## Tarea solicitada 1
Sustituye "juventud" por "mocedad" en el fragmento del texto para análisis que empieza con las palabras "Desde la orilla" y termina con "nuestros espíritus anhelantes.". Escribe el fragmento con ese cambio.
## Tarea solicitada 2
Transcribe sin alteraciones las líneas de las entradas que van desde su comienzo hasta la línea que contiene "table-row: PerfLogs 7/13/2009", ambos extremos incluidos.

## Texto para análisis
Satisfaciendo solicitudes de lectores que querían tener acceso al texto completo de Lorenzo Despradel que cité en el artículo de la semana pasada, sin fotos pero con flamboyanes urbanos, no de La Vega flamboyana, ahí les va, respetando la grafía original lo más que pude.

Estafeta Literaria

(A BIENVENIDO S. NOUEL)

POR MULEY

Lorenzo Despradel

(De La Cuna de América, Nos. 11 y 12, final de julio 1919)

Desde la orilla de este presente escabroso y vano qué lejanos aparecen aquellos días de nuestra juventud, en que sedientos de arte y de saber ramoneábamos con empeño por los prados de la literatura, haciendo desfilar ante nosotros con vertiginosa rapidez un ejército indisciplinado de libros, que por sus variadas tendencias, nos ofuscaban el cerebro, sumándonos en una como anarquía que imposibilitaba la orientación definitiva de nuestros espíritus anhelantes.

## Extractos de datos
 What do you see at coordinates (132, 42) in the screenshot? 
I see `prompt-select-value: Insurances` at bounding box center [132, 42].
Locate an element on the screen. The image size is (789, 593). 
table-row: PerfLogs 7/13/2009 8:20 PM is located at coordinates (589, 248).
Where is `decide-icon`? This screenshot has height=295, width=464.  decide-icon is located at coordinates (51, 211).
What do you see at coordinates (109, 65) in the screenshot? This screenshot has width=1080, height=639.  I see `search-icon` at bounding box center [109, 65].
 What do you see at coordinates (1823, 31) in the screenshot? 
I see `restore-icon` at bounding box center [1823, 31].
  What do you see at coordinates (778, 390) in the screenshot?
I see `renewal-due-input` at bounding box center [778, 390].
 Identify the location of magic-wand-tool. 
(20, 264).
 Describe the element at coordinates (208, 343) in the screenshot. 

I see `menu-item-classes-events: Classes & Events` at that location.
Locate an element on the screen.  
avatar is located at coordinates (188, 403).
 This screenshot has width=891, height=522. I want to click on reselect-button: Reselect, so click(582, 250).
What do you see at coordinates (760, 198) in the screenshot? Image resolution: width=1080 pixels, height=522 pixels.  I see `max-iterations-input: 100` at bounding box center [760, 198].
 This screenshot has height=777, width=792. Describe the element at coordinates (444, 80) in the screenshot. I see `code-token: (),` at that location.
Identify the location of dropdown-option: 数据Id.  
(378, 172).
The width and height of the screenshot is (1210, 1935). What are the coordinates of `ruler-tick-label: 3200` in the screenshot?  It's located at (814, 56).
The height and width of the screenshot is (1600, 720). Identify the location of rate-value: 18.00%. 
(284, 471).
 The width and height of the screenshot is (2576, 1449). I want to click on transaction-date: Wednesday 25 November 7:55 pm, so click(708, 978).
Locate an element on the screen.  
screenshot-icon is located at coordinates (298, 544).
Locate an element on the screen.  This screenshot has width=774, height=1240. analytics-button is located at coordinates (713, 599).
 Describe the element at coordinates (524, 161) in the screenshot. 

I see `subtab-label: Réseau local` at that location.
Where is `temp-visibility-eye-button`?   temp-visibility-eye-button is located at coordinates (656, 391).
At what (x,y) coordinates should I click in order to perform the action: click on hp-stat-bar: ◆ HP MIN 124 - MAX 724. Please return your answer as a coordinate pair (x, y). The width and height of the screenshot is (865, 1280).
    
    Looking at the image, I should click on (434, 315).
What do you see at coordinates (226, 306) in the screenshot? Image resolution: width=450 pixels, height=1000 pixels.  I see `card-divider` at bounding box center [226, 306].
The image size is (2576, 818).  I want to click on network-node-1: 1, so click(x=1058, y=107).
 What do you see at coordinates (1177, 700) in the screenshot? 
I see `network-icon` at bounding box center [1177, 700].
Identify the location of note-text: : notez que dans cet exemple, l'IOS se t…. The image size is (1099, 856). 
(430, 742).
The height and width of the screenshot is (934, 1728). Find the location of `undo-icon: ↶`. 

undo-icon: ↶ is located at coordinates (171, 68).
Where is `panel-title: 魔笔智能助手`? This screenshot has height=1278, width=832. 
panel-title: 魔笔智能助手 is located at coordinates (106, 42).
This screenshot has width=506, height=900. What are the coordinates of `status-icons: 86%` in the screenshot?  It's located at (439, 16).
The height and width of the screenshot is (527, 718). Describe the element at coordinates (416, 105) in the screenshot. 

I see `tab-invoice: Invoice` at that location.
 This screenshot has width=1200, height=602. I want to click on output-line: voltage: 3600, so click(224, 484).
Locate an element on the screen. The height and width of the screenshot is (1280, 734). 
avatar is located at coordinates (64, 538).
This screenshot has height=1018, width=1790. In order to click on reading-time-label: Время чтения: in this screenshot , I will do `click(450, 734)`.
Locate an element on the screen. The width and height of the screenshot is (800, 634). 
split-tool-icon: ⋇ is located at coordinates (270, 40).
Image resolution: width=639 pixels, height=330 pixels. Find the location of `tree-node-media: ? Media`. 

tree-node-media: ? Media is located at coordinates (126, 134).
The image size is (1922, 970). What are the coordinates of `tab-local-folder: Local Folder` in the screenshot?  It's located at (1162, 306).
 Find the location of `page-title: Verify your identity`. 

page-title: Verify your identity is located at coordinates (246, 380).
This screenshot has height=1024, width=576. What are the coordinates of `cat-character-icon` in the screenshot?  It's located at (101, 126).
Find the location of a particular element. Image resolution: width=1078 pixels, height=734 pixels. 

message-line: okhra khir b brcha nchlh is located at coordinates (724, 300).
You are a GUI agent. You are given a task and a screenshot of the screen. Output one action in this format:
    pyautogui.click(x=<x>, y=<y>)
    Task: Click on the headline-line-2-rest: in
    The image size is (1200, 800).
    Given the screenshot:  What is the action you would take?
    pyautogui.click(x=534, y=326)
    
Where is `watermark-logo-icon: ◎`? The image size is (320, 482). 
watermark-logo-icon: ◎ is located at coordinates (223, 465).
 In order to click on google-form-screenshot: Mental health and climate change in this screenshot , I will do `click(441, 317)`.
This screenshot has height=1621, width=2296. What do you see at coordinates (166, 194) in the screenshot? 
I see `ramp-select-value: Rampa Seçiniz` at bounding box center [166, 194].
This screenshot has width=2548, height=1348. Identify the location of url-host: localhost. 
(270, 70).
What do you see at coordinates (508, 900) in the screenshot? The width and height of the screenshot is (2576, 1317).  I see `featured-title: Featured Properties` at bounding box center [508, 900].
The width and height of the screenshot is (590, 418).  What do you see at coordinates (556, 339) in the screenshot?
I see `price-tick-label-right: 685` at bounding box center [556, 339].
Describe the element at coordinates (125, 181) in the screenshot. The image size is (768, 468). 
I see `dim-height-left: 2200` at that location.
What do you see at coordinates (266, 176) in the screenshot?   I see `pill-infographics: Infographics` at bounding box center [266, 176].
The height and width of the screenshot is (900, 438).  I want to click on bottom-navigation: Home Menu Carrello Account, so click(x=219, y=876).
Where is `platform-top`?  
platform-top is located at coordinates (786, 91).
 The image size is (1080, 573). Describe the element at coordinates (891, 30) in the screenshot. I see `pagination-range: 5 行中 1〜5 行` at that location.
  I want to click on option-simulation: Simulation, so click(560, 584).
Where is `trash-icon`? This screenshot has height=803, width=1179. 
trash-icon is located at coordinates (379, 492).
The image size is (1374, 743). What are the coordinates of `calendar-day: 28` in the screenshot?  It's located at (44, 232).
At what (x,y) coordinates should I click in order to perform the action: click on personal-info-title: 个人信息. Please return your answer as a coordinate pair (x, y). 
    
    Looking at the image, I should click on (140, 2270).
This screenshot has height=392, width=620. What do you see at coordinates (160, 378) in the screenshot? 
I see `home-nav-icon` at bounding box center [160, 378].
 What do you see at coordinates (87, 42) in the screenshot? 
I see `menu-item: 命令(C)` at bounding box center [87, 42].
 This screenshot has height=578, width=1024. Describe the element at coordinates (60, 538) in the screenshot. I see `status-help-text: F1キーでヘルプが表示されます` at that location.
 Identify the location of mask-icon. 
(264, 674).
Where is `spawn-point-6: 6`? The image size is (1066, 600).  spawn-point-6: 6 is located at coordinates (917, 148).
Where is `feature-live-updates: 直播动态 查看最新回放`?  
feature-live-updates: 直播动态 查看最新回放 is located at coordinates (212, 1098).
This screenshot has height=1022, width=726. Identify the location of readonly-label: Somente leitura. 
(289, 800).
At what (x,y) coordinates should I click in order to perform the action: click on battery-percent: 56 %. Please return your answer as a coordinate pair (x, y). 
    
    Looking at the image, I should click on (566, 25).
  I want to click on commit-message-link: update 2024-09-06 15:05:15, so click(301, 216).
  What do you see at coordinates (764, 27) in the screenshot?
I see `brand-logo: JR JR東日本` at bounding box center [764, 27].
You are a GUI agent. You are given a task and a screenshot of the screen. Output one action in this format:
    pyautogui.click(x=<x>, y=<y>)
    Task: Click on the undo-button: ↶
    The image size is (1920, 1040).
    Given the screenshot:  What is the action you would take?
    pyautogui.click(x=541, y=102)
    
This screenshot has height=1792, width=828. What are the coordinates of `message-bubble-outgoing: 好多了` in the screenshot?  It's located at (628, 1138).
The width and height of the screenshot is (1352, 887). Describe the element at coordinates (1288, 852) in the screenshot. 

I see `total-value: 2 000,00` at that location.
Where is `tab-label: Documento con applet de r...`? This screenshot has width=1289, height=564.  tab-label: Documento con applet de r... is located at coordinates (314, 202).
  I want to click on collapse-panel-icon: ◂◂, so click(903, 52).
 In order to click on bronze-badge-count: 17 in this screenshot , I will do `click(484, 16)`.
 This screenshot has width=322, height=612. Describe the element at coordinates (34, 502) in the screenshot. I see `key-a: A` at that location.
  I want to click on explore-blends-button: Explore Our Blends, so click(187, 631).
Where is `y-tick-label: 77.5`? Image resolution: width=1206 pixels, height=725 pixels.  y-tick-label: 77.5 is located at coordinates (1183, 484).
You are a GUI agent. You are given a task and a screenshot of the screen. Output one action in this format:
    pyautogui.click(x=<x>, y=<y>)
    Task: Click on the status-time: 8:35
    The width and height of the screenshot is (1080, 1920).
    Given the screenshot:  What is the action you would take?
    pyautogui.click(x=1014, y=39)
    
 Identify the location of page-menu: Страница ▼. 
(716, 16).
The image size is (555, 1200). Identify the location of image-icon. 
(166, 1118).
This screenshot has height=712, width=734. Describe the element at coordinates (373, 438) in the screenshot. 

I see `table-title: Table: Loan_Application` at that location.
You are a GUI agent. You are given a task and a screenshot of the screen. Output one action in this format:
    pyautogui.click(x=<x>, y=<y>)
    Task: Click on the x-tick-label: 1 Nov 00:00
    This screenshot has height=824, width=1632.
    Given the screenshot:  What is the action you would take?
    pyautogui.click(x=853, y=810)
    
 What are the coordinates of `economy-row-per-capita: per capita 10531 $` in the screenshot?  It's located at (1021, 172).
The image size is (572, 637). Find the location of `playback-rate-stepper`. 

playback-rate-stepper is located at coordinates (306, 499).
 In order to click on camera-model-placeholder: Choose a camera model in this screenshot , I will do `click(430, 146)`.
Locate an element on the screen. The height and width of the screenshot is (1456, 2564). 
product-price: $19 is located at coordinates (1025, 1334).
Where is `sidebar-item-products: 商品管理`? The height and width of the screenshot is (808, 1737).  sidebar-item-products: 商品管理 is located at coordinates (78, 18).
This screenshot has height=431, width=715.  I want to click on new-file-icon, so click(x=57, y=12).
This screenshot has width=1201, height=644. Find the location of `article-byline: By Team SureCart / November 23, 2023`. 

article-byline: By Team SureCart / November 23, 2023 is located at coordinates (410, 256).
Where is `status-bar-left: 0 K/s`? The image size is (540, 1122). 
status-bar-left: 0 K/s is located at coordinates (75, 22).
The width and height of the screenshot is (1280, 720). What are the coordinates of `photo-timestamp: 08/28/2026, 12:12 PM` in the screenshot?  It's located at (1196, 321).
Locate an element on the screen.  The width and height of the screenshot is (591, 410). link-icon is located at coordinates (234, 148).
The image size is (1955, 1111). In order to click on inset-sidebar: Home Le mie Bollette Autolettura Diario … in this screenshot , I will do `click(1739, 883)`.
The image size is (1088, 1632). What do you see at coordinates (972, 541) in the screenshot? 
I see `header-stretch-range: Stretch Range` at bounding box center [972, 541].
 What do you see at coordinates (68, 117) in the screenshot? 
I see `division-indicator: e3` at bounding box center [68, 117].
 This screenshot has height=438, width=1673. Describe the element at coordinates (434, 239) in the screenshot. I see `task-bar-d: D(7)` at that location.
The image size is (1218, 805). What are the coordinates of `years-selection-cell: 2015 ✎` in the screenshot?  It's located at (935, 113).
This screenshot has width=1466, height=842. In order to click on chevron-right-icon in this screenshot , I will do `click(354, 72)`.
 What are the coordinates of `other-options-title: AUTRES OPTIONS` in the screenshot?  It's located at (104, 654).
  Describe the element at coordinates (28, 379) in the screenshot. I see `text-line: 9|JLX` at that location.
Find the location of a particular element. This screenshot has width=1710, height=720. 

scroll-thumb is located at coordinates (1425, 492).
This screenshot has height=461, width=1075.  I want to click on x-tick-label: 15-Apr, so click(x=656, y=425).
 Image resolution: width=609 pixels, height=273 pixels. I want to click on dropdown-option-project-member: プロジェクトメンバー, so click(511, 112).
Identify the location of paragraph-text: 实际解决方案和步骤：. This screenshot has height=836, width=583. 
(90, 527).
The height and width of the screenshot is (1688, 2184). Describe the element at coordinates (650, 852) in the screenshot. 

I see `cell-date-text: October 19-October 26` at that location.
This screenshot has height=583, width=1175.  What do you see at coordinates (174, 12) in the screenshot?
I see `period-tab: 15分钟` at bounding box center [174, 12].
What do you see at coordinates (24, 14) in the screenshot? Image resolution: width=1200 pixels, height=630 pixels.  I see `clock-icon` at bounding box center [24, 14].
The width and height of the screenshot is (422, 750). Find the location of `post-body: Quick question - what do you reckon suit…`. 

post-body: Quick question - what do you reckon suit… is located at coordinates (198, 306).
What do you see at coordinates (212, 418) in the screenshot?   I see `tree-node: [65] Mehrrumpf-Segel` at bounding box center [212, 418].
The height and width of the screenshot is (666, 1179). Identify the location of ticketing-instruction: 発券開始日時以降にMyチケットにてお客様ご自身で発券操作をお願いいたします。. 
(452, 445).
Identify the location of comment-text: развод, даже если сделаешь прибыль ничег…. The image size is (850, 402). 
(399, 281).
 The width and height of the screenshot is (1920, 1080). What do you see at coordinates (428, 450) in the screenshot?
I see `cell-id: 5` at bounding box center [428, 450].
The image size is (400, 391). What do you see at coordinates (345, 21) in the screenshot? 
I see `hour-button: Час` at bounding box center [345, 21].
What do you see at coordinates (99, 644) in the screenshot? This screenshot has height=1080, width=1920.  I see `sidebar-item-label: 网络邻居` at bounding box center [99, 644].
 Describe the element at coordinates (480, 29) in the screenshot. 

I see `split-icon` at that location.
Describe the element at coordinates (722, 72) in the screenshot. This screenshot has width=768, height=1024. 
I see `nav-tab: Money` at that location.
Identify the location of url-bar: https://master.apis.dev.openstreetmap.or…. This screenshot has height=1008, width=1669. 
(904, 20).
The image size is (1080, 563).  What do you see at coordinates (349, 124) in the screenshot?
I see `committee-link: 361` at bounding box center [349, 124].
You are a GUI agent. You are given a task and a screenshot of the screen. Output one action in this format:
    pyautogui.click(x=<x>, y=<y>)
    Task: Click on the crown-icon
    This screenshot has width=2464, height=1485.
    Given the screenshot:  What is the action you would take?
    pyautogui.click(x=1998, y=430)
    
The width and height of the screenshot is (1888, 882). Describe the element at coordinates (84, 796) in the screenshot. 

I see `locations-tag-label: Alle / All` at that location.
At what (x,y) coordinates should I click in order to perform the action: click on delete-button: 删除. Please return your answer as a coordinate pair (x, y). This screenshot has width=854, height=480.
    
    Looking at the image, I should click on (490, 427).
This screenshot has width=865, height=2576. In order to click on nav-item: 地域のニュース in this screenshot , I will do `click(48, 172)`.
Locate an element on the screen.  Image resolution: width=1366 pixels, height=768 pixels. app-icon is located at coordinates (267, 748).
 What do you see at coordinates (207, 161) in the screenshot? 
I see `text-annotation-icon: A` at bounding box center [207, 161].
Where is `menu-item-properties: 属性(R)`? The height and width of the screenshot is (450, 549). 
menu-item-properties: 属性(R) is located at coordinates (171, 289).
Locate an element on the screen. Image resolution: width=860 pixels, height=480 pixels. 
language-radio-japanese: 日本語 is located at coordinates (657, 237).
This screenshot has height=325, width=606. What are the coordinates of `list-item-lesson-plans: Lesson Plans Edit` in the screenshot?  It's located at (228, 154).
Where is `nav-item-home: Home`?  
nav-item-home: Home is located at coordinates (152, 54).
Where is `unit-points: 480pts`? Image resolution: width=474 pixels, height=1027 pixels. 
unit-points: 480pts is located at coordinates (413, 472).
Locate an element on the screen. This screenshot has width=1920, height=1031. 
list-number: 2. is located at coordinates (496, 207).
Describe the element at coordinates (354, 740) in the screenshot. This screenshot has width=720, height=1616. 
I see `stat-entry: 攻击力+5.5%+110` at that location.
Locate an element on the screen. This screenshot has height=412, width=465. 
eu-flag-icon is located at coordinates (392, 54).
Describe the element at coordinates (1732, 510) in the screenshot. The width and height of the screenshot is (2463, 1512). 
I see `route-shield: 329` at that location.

## Resultado del ejercicio 1
Desde la orilla de este presente escabroso y vano qué lejanos aparecen aquellos días de nuestra mocedad, en que sedientos de arte y de saber ramoneábamos con empeño por los prados de la literatura, haciendo desfilar ante nosotros con vertiginosa rapidez un ejército indisciplinado de libros, que por sus variadas tendencias, nos ofuscaban el cerebro, sumándonos en una como anarquía que imposibilitaba la orientación definitiva de nuestros espíritus anhelantes.

## Resultado del ejercicio 2
 What do you see at coordinates (132, 42) in the screenshot? 
I see `prompt-select-value: Insurances` at bounding box center [132, 42].
Locate an element on the screen. The image size is (789, 593). 
table-row: PerfLogs 7/13/2009 8:20 PM is located at coordinates (589, 248).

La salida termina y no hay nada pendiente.